Waffle iron



Waffle Irons, Waffle, Kitchen Utensil

I’d always wanted a waffle iron. At age six, I started asking for you, every Christmas and every birthday. I dreamed of making large, golden, square waffles which were slightly crispy on the outside and light on the inside. I received my first wok once I was six, my first ice cream machine a couple of years later, but sadly, no waffle iron.
I’m getting married later this year, and my fiancée and I’ve already registered in at least one place. Can you imagine what the first thing I picked was? That’s right…a waffle iron. It turned out to be a premature choice, however, because to my surprise, I got my first waffle iron for Christmas. My fiancée put in a good word for me with the rest of the family saying,”Paul really wants a waffle iron.” I really like it; I have already used it quite a lot since Christmas.
I followed the recipe printed in the manual on the inaugural run. The more times I used it, the bolder I got. I made substitutions and even added other ingredients like swapping milk for buttermilk or oil for butter. I altered the amount of flour and even tried using pasteurized egg white; I will never do this again. Pasteurized egg whites just don’t fluff up the way non-pasteurized egg whites do.
I hit pay dirt recently with my loved ones. My latest experimental batter came out very nicely.
Ingredients:
2 cups of all-purpose flour
4 egg whites
1 pinch of cream of tartar
1 cup of butter milk of vanilla extract
2 tsp. of baking powder
1 pinch of salt
2 Tblsp. of melted unsalted butter
First, add the cream of tartar to the egg whites. (Contrary to popular belief, cream of tartar does not produce increased quantity, but it does help in a more stable molecular structure). Whip the egg whites to a soft peak. You may tell your whites are done when you dip your beater into the snowy and it makes a summit that slumps quickly. Set the egg whites aside.

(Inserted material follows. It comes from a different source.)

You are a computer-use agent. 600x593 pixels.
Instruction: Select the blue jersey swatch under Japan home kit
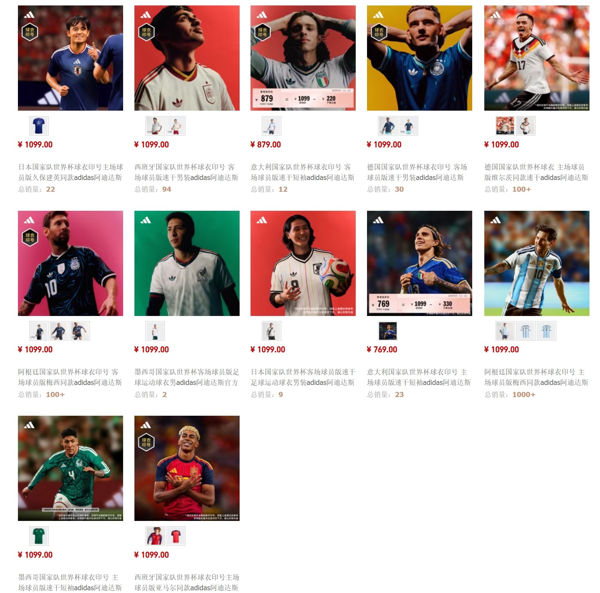tap(39, 126)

Next, beat the yolks and sugar till the mixture turns out a pale-yellow or off-white. Insert your buttermilk and vanilla and mix.

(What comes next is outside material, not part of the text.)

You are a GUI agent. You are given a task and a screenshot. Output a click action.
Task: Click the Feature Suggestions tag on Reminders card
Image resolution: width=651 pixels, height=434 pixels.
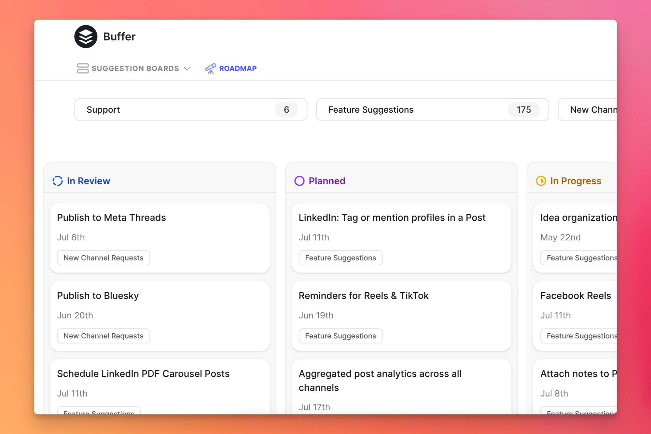(340, 335)

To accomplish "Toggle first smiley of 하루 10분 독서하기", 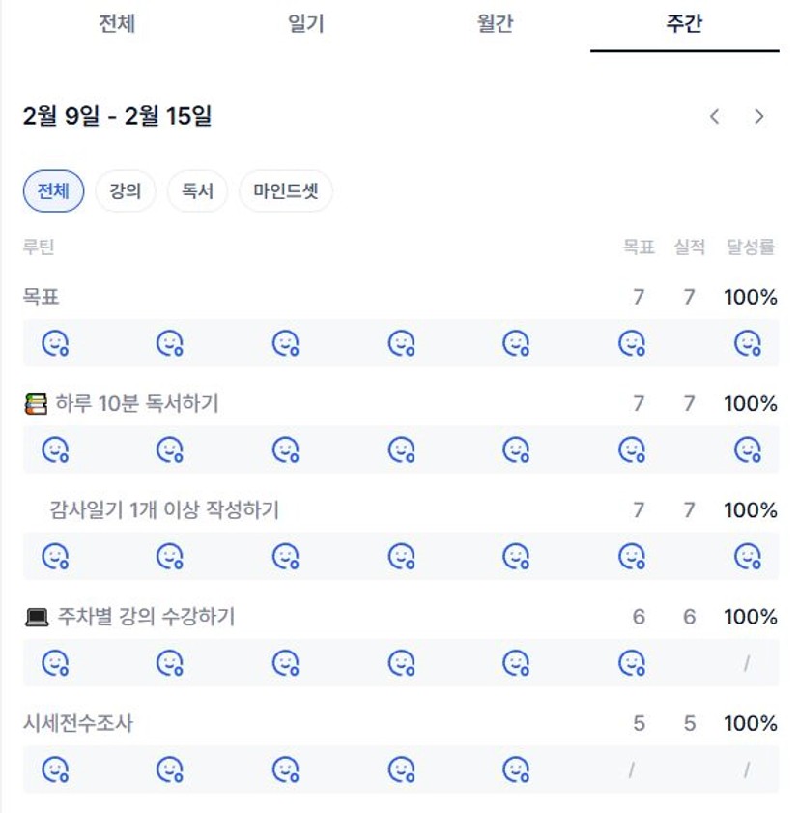I will 55,450.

While stirring, gradually add the remaining dry ingredients, it helps if you mix the remaining dry ingredients separately first in a measuring cup. Make sure to not over blend it or you may excite the gluten in the flour and over-excited gluten makes for an extremely chewy waffle. Remember: Think golden, crisp on the outside and fluffy or light on the interior.
Get your whipped egg whites and add them to the rest of your mixture. Gently incorporate them and do not over mix, or you will lose the bubbles. While stirring, add the butter.
I have a Krups Wafflechef, it signals you when its warmed and ready to go. Baking waffles in this iron only takes about 4 minutes. Don’t go for a cheap, no-name iron, I highly recommend the Wafflechef. Pre-heat the waffle iron. Add about 2 oz. Of batter on each square, making sure that you don’t place more than the iron can handle. Should you over-do it to the batter you will make a mess.
Waffles are great for breakfast or even for dessert. They are great topped with maple syrup or whipped cream and fruit; even ice cream makes a fantastic topping! Happy waffle making and remember Captain Ellis, He’s our Hero, Gonna Take Pollution down to ZERO!